W.O.W that is really good Kaitlyn.
Delanie O.

Hello.
This is a poem I made for an assignment in my Health class. I had to write a letter, journal, or poem and I was to choose to write about anorexia, bulimia, or binge eating. The purpose was to be empathetic, and to put yourself in someone’s shoes with this type of problem.
I wrote about being a person that has bulimia nervosa to be exact. I definitely don’t have it in real life, but I’ve learned enough about this subject to truly be empathetic.
So, here it is:
Invisible Addiction
A distorted mirror effect disguising my reality,
The loathe I carry for an unseen beauty.
Neglecting nutrition; neglecting a life,
A consistent battle resulting in strife.
There is a significant obsession within these frail eyes,
The hoarding of food covered by lies.
I eat my feelings and purge my fears,
A self-induced struggle I’ve had for years.
The weight of depression is too heavy to confine,
I need a shoulder to lean on, a promising sign.
A lack of effort; a lack of direction,
There must have been a primary reflection.
I will recover with a past,
As long as this persistent isolation doesn’t last.
I have bulimia nervosa, and I need someone to ensure,
That there will be a cure.
****************************************************************************************
Drift in Thought
I sit here under this overcast cloud, straining for the pure of thought.
The road ahead hazing; the sickening knowledge of distraught.
Why do I feel a hole in my heart as it deprives my sanity out of reach?
I don’t want to go to the movies, nor am I in search for the beach.
I want to lock my arms around my legs where the hills line up with the sea.
Yeah, that’s where I want to be.
My memory of you fading ever so slightly.
I can’t wait for the day when I can stare at you sprightly.
Where have you been; how are you now?
Should I turn back the clock, take back a vow?
Changes are coming whether we like it or not.
My nerves are rising; you’ve hit my weak spot.
The light is flickering in this snug room.
If we don’t fix this, we’ll all be doomed.
I need a break now to figure things out;
To gather my thoughts and find a way out.
Actions may speak louder than words,
But how we word our actions have higher standards.
And as I begin to understand what I’m about to say,
Let’s stop the clock and drift away.
________________________________________________________________________
——————————————————————————–
Bear In Mind The Undefined
This skeletal thread is holding me high.
High off the ground, up in the sky.
Do you realize how delicate a moment can be,
when the eyes draw nearer by one degree?
I can’t always comprehend those thoughts behind that voice.
Is my approaching future within a dice?
I crave to go there, where you will stand.
I want to be capable of holding your hand.
My stomach in knots; my throat sore.
These emotions and aches are engaged in a war.

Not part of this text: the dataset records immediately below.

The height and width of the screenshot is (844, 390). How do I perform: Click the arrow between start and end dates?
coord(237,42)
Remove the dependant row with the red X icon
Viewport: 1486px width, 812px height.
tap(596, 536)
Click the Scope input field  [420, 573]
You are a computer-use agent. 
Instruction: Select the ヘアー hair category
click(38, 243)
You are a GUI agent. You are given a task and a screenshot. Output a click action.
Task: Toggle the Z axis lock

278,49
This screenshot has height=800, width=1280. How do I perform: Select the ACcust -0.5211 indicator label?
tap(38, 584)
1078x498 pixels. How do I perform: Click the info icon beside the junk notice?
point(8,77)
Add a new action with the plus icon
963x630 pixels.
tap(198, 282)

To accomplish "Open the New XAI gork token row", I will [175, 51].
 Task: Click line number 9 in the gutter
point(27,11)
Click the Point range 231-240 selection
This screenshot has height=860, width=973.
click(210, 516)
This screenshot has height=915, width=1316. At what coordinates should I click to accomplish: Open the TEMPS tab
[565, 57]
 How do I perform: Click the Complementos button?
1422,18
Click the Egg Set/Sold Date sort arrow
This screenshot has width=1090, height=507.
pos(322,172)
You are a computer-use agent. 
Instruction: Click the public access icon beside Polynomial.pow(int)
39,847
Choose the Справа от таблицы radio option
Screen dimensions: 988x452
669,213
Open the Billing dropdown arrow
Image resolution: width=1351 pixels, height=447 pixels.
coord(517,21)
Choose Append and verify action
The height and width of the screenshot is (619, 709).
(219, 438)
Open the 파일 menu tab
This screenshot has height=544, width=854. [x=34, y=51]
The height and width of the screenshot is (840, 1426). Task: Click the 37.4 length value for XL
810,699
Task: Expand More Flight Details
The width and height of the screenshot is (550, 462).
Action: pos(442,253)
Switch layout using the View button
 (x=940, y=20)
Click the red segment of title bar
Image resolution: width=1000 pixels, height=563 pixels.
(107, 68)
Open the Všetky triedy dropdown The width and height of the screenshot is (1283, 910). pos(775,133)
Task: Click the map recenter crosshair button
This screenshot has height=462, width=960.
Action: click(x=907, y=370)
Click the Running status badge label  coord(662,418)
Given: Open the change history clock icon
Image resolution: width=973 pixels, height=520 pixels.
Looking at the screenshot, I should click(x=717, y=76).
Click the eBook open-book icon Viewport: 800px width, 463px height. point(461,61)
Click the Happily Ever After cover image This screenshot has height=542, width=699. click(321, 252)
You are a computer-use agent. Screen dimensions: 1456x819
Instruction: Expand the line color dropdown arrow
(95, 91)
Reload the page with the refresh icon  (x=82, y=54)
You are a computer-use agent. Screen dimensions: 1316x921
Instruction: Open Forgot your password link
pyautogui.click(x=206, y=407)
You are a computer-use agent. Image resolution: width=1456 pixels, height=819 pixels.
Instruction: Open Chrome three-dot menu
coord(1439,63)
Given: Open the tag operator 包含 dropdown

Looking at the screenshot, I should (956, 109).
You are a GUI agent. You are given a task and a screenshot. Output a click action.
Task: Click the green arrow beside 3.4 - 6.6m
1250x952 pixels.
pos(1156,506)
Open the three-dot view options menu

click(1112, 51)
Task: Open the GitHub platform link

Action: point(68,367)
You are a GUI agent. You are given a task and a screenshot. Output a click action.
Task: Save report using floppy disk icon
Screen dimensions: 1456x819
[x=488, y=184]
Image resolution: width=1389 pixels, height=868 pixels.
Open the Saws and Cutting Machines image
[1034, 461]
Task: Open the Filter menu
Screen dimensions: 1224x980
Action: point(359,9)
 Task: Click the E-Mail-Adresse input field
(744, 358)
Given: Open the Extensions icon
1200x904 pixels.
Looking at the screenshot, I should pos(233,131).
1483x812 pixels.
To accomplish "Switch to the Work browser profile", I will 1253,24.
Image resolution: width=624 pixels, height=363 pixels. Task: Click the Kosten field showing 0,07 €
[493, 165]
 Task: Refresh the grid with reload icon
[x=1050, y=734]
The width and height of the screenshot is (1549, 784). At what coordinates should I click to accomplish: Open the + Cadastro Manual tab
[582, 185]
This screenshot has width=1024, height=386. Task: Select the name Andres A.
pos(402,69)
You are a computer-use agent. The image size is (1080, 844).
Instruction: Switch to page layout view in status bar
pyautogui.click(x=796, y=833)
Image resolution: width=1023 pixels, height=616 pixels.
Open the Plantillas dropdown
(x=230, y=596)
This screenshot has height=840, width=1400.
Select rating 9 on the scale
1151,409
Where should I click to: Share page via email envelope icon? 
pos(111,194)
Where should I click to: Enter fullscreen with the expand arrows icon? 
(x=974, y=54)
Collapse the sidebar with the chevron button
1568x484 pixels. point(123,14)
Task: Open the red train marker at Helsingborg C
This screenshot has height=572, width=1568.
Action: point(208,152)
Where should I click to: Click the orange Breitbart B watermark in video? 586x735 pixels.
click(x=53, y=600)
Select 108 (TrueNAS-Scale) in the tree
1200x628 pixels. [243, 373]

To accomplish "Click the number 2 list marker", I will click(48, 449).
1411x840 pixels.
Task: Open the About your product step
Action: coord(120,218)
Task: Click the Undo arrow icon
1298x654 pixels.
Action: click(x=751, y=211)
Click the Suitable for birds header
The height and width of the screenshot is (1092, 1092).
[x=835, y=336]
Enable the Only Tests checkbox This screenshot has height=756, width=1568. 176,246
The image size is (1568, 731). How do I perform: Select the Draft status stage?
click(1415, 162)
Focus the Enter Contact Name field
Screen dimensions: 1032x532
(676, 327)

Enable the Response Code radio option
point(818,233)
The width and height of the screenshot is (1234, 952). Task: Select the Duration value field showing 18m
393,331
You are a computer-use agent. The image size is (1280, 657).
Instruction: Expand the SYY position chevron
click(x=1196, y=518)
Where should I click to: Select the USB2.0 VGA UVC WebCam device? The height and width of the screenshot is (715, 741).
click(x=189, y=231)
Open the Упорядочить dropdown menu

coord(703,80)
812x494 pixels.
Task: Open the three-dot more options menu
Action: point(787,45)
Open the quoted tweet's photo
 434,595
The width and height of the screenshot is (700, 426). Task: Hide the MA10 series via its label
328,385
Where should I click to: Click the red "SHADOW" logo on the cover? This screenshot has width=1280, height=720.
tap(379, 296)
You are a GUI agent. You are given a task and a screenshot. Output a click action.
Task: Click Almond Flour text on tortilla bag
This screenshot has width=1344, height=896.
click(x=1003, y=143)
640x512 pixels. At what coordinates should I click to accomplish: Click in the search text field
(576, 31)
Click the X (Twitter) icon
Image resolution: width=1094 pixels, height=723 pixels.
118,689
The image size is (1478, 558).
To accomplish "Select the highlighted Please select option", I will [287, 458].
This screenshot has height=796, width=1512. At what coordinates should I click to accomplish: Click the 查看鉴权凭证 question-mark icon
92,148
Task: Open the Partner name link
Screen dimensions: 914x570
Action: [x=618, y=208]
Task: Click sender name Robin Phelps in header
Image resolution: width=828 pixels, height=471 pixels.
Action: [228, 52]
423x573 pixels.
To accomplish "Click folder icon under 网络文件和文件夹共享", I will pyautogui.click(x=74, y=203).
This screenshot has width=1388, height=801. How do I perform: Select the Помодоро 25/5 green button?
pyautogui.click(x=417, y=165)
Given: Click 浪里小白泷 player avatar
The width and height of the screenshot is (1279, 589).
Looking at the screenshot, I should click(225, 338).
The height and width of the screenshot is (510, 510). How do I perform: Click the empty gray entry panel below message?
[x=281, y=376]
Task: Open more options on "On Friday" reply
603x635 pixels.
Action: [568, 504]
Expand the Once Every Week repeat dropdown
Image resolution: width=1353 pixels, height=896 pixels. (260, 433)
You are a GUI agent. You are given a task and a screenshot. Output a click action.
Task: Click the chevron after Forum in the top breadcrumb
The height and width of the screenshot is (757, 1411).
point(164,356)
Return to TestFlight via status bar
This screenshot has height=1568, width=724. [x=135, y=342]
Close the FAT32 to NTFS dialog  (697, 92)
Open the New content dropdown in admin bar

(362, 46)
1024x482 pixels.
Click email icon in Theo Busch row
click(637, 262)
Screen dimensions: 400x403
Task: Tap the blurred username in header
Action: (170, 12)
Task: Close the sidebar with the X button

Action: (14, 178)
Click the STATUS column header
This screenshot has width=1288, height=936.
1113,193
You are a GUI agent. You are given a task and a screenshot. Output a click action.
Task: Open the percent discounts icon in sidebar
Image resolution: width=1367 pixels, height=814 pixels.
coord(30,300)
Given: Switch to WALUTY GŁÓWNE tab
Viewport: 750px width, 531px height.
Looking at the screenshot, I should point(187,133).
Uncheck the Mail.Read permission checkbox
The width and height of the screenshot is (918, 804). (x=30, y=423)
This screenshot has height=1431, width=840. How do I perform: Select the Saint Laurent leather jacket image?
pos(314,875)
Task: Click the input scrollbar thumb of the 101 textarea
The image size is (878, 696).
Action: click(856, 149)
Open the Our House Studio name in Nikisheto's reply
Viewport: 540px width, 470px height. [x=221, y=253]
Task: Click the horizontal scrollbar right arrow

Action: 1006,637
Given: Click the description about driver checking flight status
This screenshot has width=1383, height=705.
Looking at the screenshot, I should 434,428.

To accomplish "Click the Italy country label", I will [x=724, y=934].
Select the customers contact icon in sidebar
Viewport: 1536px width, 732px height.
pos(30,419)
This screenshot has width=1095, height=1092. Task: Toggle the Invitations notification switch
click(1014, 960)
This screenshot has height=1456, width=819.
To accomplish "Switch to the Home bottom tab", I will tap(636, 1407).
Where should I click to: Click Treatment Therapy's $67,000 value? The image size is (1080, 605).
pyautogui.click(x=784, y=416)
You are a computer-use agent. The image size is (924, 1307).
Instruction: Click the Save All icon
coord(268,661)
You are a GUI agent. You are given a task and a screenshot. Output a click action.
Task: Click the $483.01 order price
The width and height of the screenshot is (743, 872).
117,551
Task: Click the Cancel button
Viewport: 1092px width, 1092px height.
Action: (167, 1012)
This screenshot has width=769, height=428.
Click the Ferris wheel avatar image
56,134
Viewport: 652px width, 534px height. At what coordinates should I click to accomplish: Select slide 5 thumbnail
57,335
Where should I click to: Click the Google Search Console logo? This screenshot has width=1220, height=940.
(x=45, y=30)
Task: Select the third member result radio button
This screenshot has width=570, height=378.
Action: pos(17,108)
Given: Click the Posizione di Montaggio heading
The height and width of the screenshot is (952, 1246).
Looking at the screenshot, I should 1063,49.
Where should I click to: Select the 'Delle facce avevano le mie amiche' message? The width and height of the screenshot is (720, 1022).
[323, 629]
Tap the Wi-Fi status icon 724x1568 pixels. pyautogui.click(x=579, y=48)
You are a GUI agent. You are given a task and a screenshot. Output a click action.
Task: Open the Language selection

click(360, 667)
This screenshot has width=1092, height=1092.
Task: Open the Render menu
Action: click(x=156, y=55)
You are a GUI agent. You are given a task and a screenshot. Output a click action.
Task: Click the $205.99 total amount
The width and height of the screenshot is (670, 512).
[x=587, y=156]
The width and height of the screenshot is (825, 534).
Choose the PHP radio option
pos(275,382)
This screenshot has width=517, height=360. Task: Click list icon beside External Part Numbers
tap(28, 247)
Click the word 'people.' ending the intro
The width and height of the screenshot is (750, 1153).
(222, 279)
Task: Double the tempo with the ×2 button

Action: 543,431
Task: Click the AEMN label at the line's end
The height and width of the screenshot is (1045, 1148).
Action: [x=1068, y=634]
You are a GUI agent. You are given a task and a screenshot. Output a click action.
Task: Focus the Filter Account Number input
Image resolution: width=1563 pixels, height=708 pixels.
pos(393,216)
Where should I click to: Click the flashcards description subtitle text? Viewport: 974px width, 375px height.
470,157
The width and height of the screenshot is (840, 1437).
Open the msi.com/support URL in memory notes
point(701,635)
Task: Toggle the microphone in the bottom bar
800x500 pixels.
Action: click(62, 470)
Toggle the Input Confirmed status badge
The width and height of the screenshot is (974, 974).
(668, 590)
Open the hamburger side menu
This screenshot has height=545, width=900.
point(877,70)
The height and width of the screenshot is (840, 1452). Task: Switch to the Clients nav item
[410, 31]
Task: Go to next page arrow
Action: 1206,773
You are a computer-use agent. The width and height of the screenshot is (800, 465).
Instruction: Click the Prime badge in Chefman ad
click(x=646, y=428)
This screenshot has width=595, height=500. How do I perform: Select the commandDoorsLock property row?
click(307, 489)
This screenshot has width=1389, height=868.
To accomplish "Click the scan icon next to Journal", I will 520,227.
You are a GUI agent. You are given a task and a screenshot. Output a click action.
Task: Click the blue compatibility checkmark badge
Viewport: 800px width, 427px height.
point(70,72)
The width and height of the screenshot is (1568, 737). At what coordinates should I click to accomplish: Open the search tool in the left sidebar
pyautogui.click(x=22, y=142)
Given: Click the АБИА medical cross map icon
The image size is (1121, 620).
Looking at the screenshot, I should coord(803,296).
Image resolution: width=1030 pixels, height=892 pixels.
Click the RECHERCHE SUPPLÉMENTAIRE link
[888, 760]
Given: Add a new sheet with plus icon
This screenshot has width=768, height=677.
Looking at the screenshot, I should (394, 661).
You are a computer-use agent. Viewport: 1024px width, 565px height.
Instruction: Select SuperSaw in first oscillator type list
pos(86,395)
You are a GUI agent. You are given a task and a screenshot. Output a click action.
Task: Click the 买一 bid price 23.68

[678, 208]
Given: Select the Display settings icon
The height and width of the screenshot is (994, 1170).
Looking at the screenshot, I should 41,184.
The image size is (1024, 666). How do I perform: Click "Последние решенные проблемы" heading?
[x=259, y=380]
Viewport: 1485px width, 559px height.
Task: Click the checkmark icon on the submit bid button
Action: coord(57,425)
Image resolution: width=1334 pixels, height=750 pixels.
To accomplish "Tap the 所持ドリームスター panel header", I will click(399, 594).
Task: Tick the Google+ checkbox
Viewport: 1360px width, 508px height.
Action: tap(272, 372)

How will it be when there is no motive for the truth?
Did I ever need that wisdom tooth?
I must find the time to change the channel
and watch the burning of this candle.
I sense an upcoming bliss in the air.
There isn’t a need for repair.
The narrow path that I created back then,
Is now an avenue, a speedway, of this epic pen.
That method I had going some weeks ago, must stop immediately.
I’m done with this show.
Copyright © 2008 Kaitlyn S.
W.O.W that is really good Kaitlyn.
Delanie O.
By: laniedj on 11 October 2008
at 4:26 pm
im not meaning to sound rude because i loved it but it didnt sound fluid, mabye i am reading it wrong
By: tony m on 11 October 2008
at 6:39 pm
Kaitlyn, it sounds as if you are some wise old person who has already lived life. I am literaly blown away. Keep going!!!
By: laniedj on 13 October 2008
at 7:52 pm
Kaitlyn,
Thanks so very much for being the first MadWords alumni to share written works!
I would agree with what laniedj said about wise words from such a young person.
Some people say that there are people born with “old souls.” People that are somehow wise beyond their years.
Thank you again for being a risk-taker with your writing.